▼
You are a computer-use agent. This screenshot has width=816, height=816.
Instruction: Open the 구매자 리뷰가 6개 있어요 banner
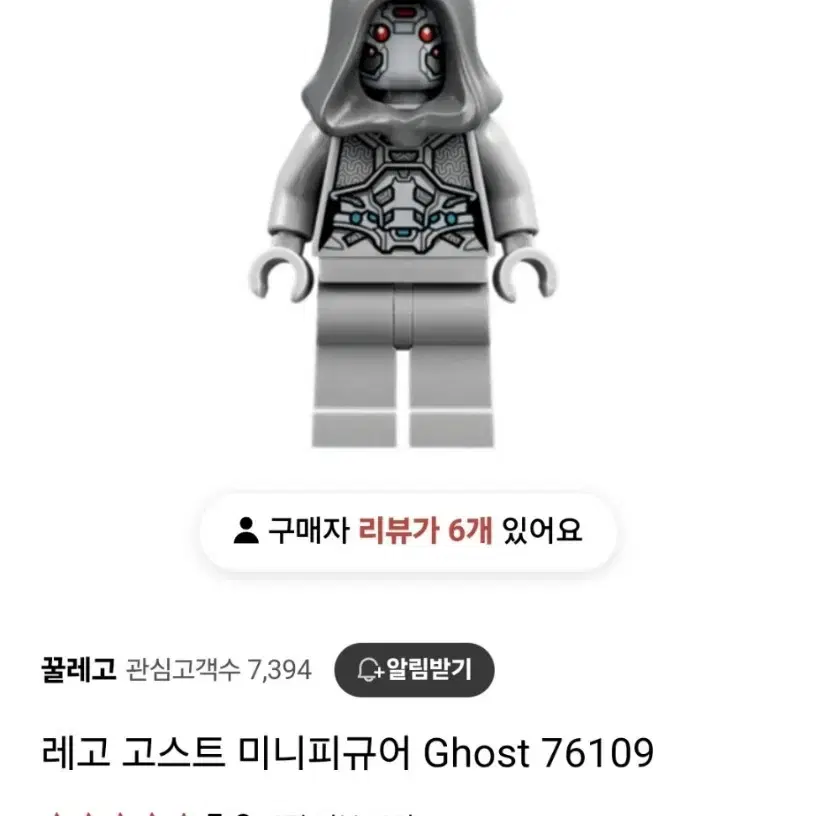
▲
▼
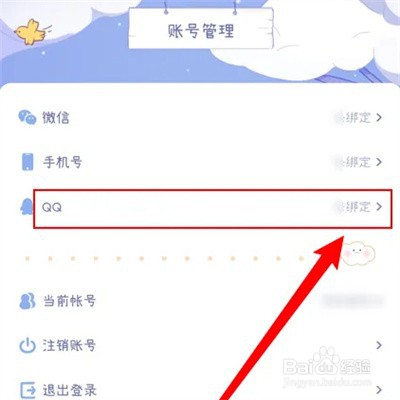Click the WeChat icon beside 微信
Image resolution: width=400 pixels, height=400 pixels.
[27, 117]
▲
**TASK INSTRUCTIONS:**
Considering only the material above, set down every line from the one with "You are a computer-use" to the one with "Instruction: Open the 구매자 리뷰가 6개 있어요 banner", inclusive, exactly as written.

**RESULT FOR THIS TASK:**
You are a computer-use agent. This screenshot has width=816, height=816.
Instruction: Open the 구매자 리뷰가 6개 있어요 banner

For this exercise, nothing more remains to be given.